Is Google a monopoly? That’s the core question at the center of numerous lawsuits over the years spanning apps, maps, search and more.
Now it’s driving a new, rather notable complaint: On Tuesday, the Department of Justice filed suit in Virginia’s Eastern District federal court over the company’s ad tools, in what could become a landmark case to unravel the tech “behemoth.”
Joined by eight states — California, Colorado, Connecticut, New Jersey, New York, Rhode Island, Tennessee and Virginia — the DOJ accused Google of anticompetitive practices by wielding its ad tech tools to eliminate threats to its market dominance. According to the scenario laid out by the complaint, this should matter to anyone who creates online content.
“The internet provides the public with unprecedented access to ideas, artistic expression, news, commerce and services. Content creators span every conceivable industry; they publish diverse material on countless websites that inform, entertain and connect society in vital ways. Yet the viability of many of these websites depends on their ability to sell digital advertising space,” the filing read.
“But competition in the ad tech space is broken, for reasons that were neither accidental nor inevitable.
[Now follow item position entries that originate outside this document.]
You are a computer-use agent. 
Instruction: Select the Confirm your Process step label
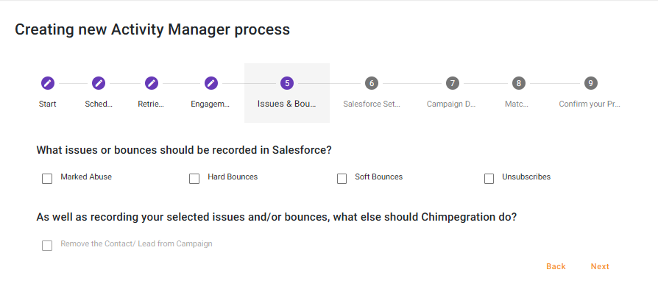click(590, 104)
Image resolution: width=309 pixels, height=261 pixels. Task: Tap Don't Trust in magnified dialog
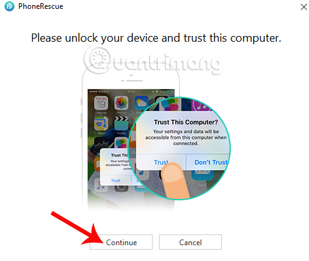211,162
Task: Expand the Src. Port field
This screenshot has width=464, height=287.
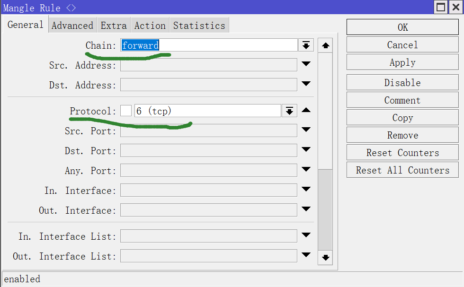Action: 306,130
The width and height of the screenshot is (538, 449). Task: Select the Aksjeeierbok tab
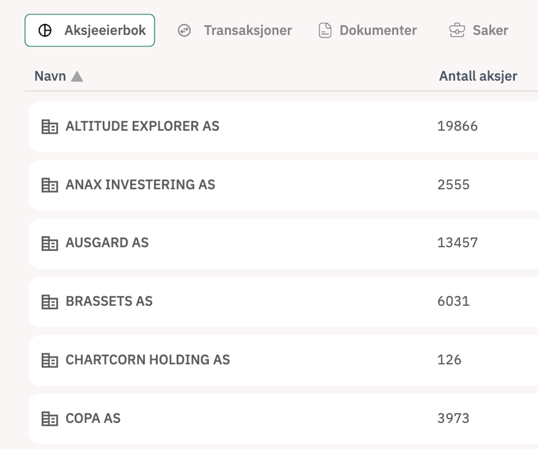pyautogui.click(x=105, y=30)
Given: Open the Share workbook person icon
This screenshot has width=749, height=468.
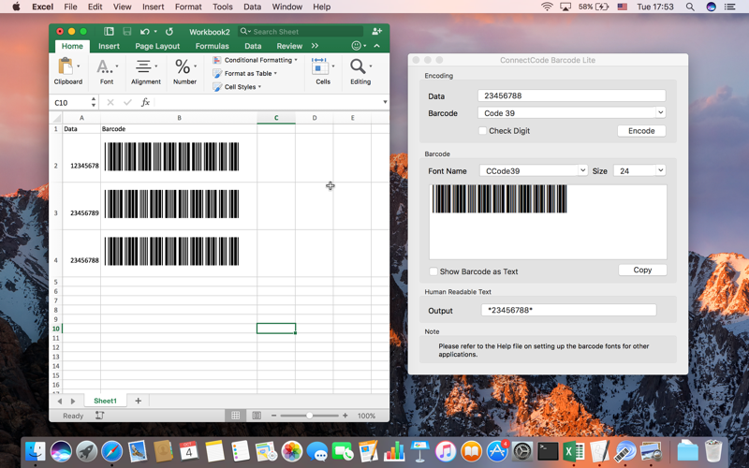Looking at the screenshot, I should point(377,31).
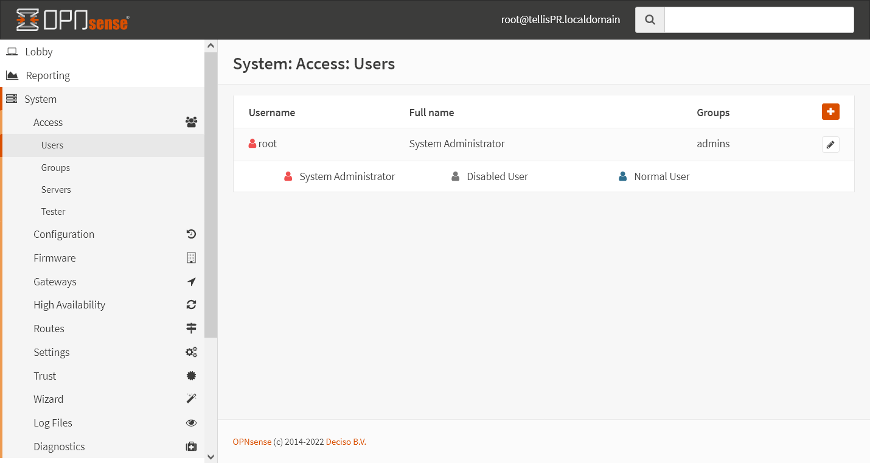Click the Configuration history restore icon
The width and height of the screenshot is (870, 463).
[191, 234]
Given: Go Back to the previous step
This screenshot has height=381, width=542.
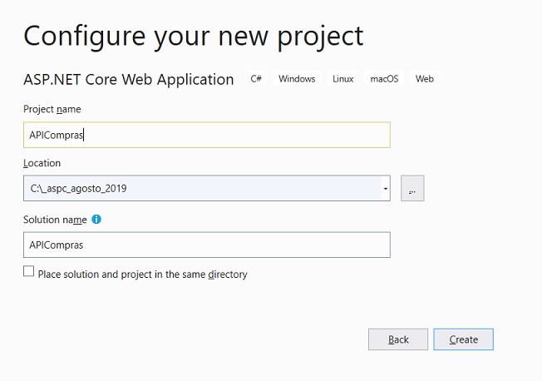Looking at the screenshot, I should click(x=398, y=339).
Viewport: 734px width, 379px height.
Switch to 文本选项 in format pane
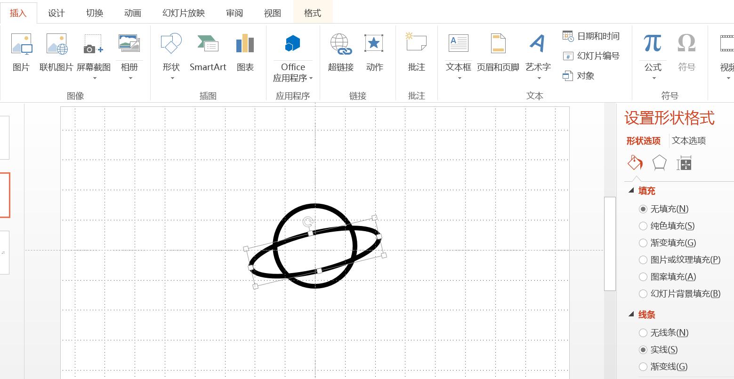coord(689,140)
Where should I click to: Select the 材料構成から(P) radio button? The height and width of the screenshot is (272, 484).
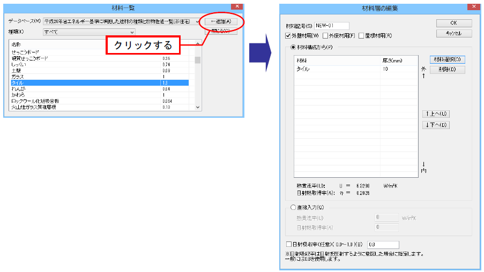(293, 47)
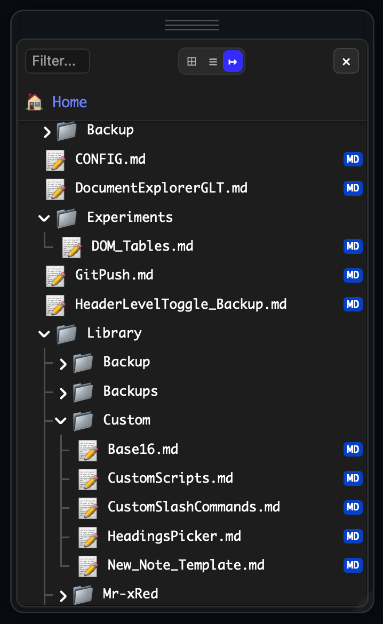Expand the Backups folder under Library
Screen dimensions: 383x624
[x=63, y=393]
Google has corrupted legitimate competition in the ad tech industry by engaging in a systematic campaign to seize control of the wide swath of high-tech tools used by publishers, advertisers and brokers, to facilitate digital advertising.”
The complaint went on to allege that Google eradicated competitors by swallowing them up via mergers, and pressured publishers and advertisers into using its ad products.
Diminished competition, however, can have far-reaching effects. “When website publishers get less ad revenue because of Google’s monopolies, they have to either lower the quality of their website, or pass on costs to consumers,” alleged New York State Attorney General Letitia James. “I am proud to partner with the Department of Justice and fellow attorneys general in pushing back against Google’s illegal actions. I will not allow companies, no matter how large or powerful, to take advantage of New York consumers or small businesses.”
Google’s statement to the press appeared to flip that script: Framing the DOJ’s allegations as something akin to business interference — as “attempts to pick winners and losers in the highly competitive advertising technology sector” — a representative called the argument “flawed” and pointed instead to how it would “slow innovation, raise advertising fees and make it harder for thousands of small businesses and publishers to grow.”
This isn’t the first time the tech giant has faced scrutiny over its online advertising business. For instance, in 2020, Texas Attorney General Ken Paxton accused Google of striking an unlawful agreement with Facebook that would grant the social media company special privileges if it pledged not to support an ad competitor. A judge struck down some of the main points in that case, but allowed others to proceed.
Texas helmed another complaint in 2021 that started with Google’s app store and via amendments evolved to focus more on its ad exchange — a business where Google is simultaneously the largest buyer and the largest seller on a massive exchange that it owns, which presents an obvious conflict of interest. Seventeen states joined the complaint, which accused the company of being “pitcher, batter and umpire, all at the same time.”
Others in the U.S., as well as Europe and other regions, are scrutinizing the company’s practices and ad technology. The reason should be obvious: When it comes to the various parts of the digital ad supply chain, Google’s vast advertising machinery controls more than 90 percent, according to multiple studies.
Now the DOJ wants to “halt Google’s anticompetitive scheme, unwind Google’s monopolistic grip on the market and restore competition to digital advertising.” Apparently the department has been preparing the lawsuit for years, but it’s culminating now at an intriguing time.
It’s not the first antitrust case lobbed at Google, but it’s the first shot by the Biden administration — and, in fact, its first major antitrust action against Big Tech.
The matter also marks a rarity in these polarized political times: a bipartisan-backed effort. Because regardless of party, pretty much everyone on both sides of the aisle is worried about Big Tech running amok.